In the material below, find the line with "Open the command" and the line with "The height and width of the screenshot is (400, 640).". Output exactly those two lines and all lines between them, leaving out pictures.

───

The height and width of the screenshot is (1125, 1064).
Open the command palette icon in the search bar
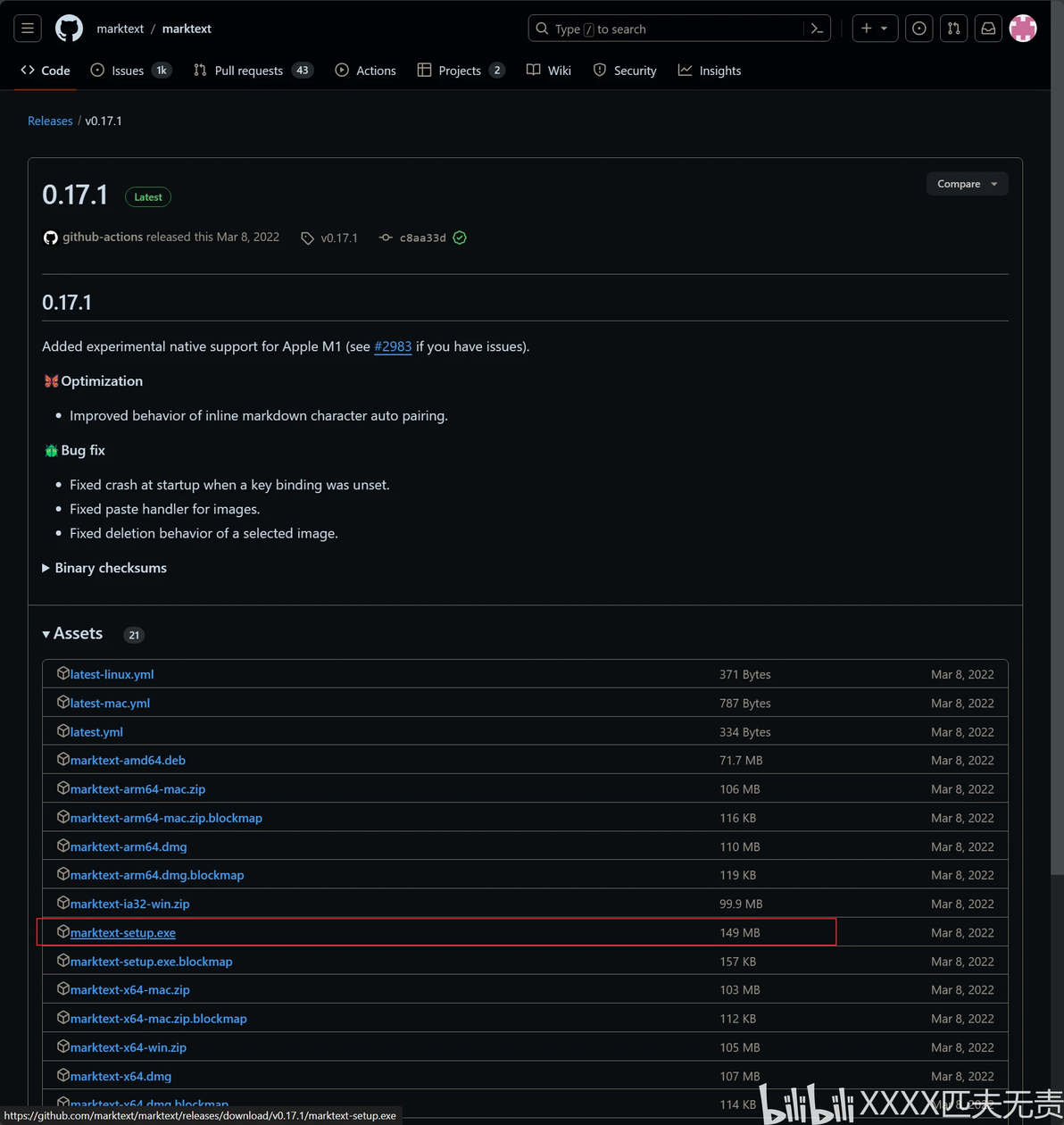pyautogui.click(x=817, y=29)
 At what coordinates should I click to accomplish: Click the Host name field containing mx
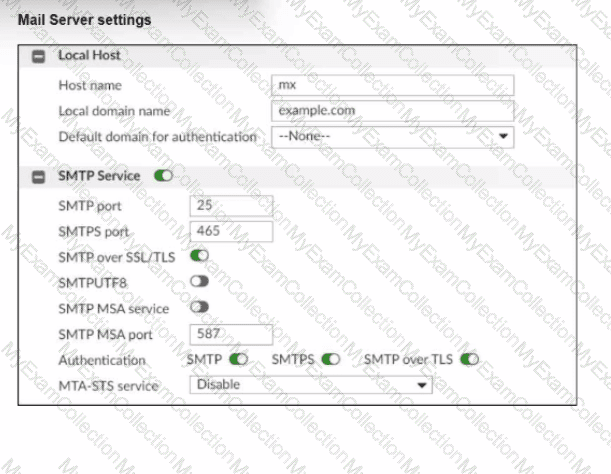(392, 86)
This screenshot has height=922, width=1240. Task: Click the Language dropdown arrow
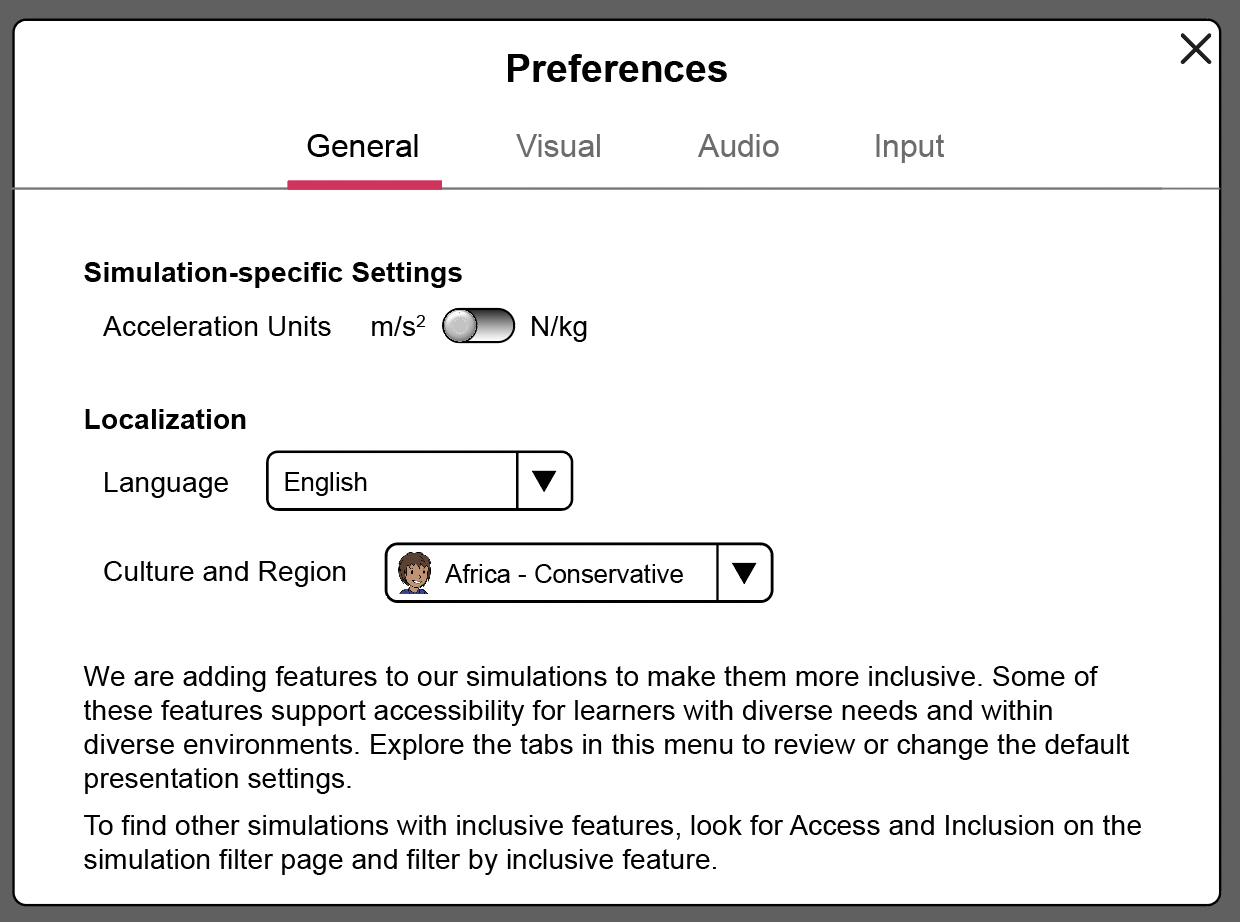(x=544, y=481)
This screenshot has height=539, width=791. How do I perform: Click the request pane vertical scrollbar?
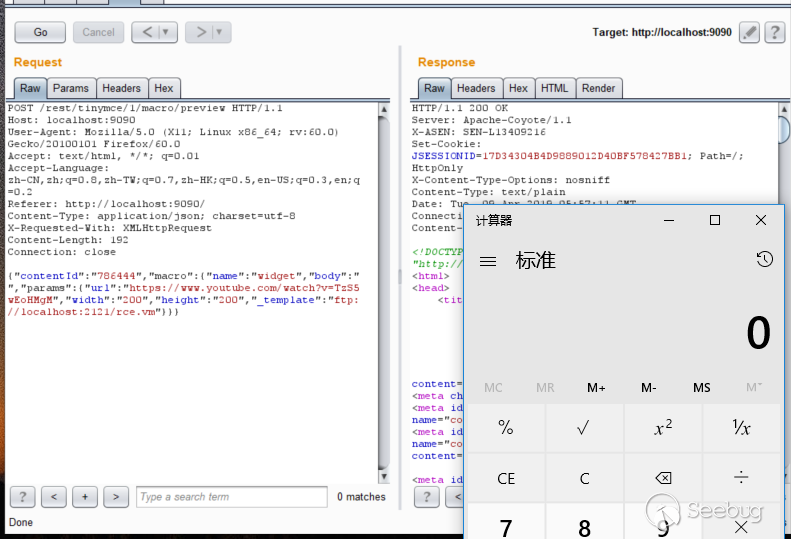(384, 290)
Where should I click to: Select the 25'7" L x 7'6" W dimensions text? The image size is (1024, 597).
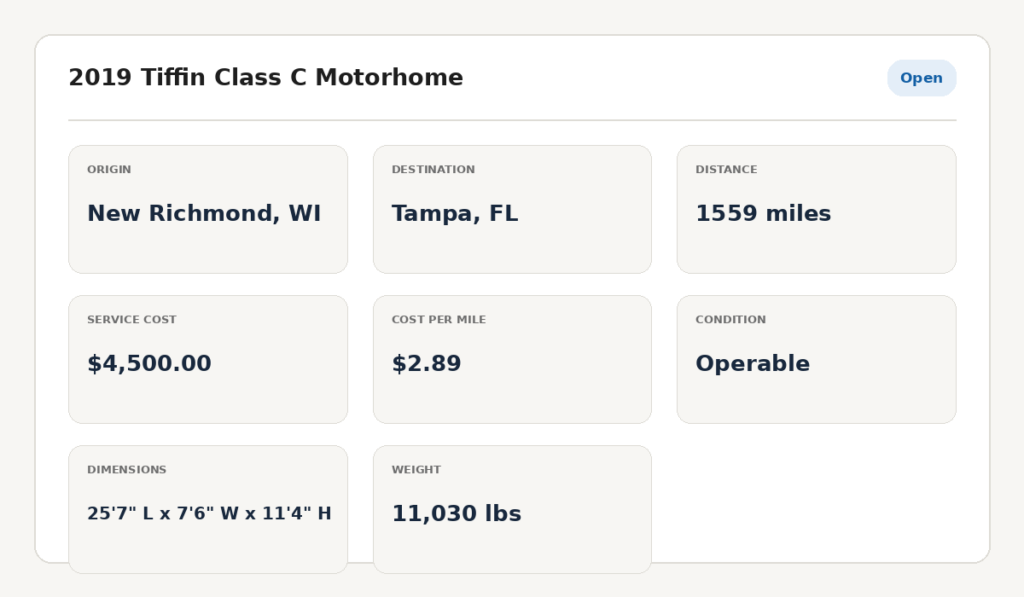coord(163,513)
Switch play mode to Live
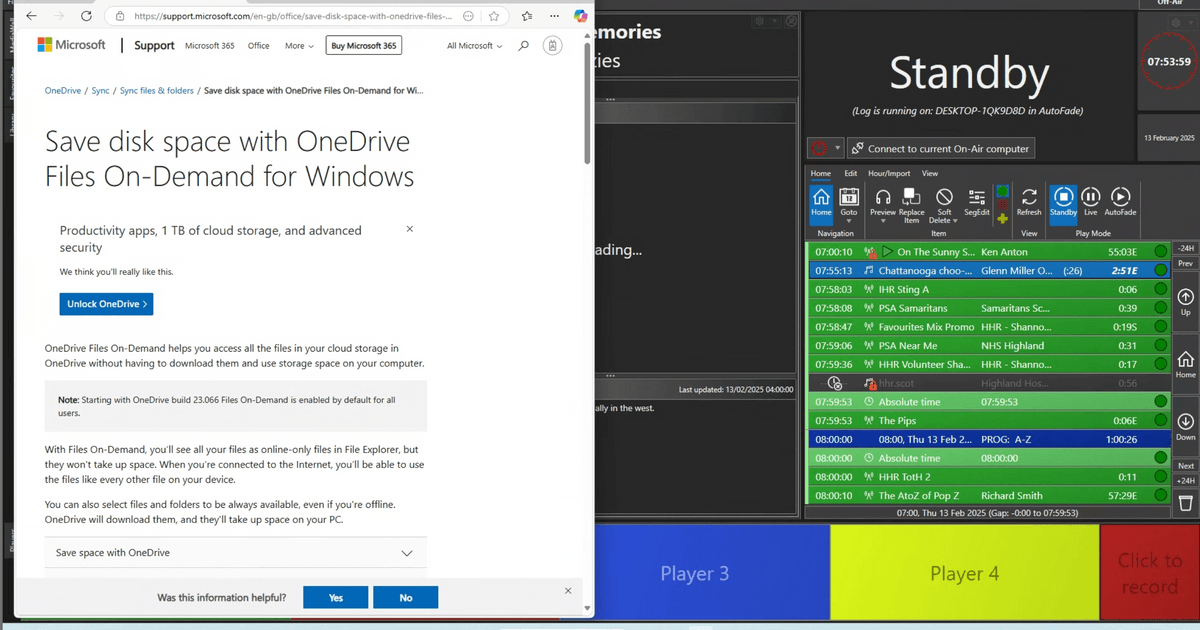This screenshot has width=1200, height=630. click(1091, 197)
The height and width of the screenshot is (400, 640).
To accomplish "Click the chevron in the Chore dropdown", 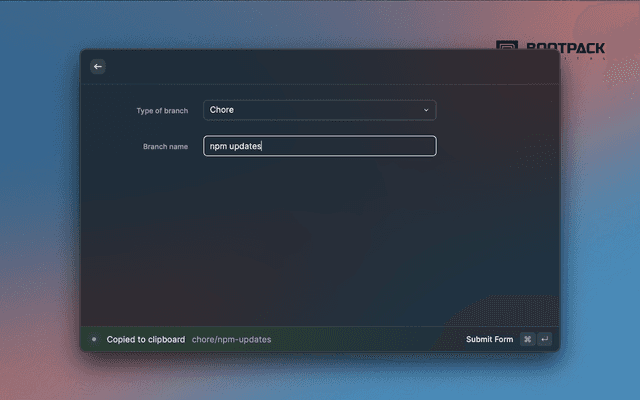I will pos(426,110).
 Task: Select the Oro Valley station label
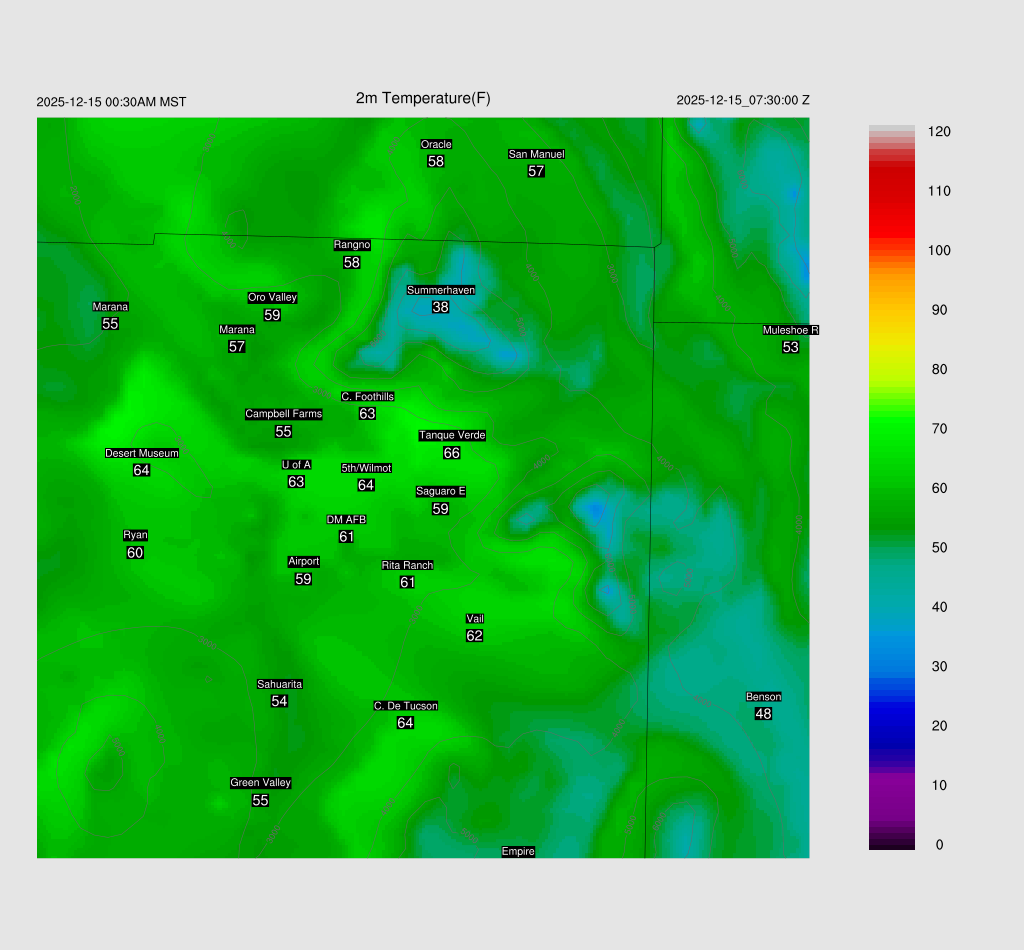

───

Response:
Open the command palette icon in the search bar
pyautogui.click(x=817, y=29)
 At what coordinates should I click to accomplish: Click the Host name field containing mx
(392, 86)
This screenshot has height=922, width=1240. Task: Click the Language dropdown arrow
(x=544, y=481)
This screenshot has height=539, width=791. How do I perform: Click the request pane vertical scrollbar?
(384, 290)
Where should I click to: Select the 25'7" L x 7'6" W dimensions text? The image size is (1024, 597).
coord(163,513)
Switch play mode to Live
This screenshot has width=1200, height=630. click(1091, 197)
The height and width of the screenshot is (400, 640).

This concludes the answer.